▶ _Written exercise_:
Rewrite the part that opens with the line containing "Screen dimensions: 954x475" and closes with the line containing "click(19, 110)", both ends included. Keep every line, with the requests unchanged, and shift each coordinate in the answers up by 22.

# START OF Source data

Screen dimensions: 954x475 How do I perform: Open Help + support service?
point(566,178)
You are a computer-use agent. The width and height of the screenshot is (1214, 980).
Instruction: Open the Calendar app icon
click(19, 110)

# END OF Source data
# START OF Source data

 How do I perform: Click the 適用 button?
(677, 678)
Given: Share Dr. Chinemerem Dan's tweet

# END OF Source data
# START OF Source data

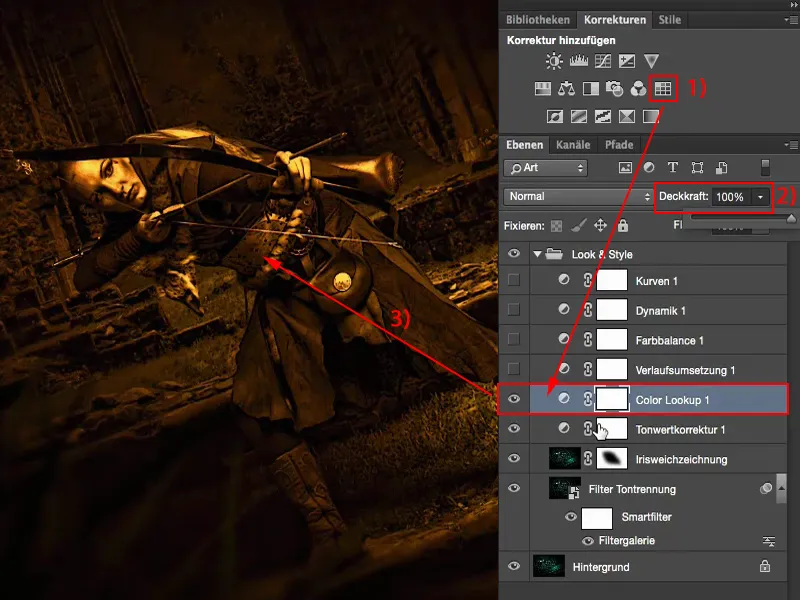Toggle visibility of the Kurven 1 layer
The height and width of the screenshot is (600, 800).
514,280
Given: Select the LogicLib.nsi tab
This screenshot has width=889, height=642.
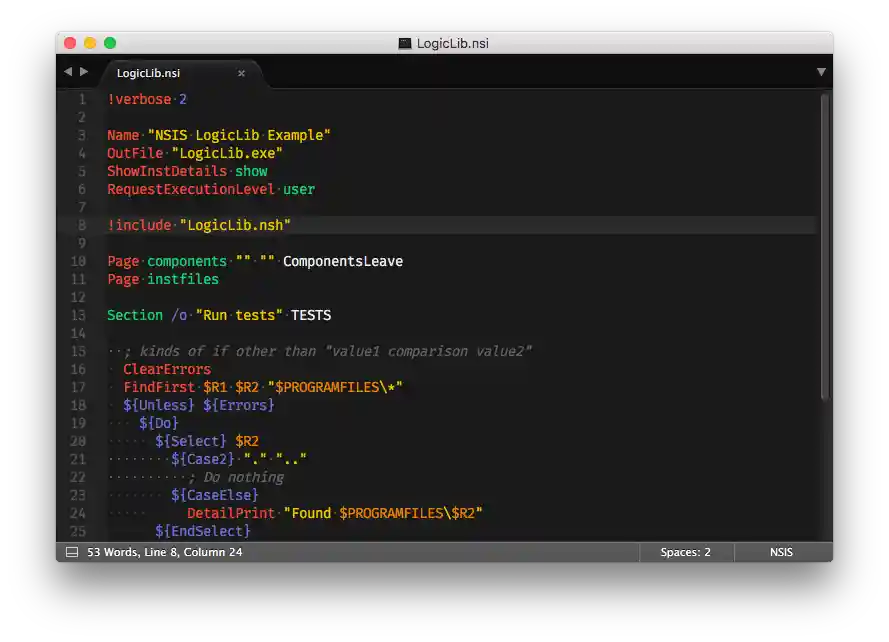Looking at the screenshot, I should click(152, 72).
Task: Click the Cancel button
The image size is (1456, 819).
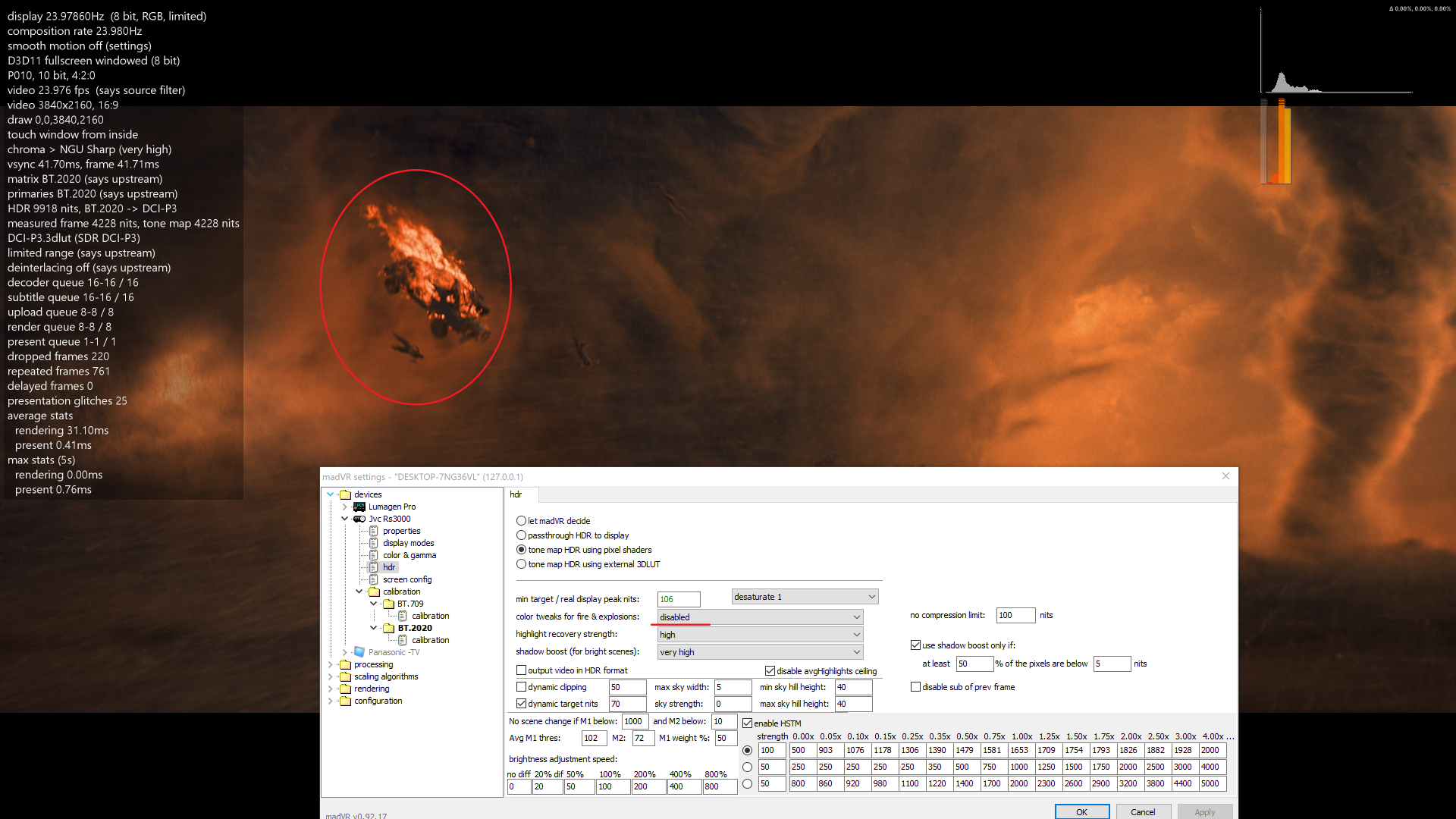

# END OF Source data

▶ _Final answer_:
Screen dimensions: 954x475 How do I perform: Open Help + support service?
point(588,200)
You are a computer-use agent. The width and height of the screenshot is (1214, 980).
Instruction: Open the Calendar app icon
click(41, 132)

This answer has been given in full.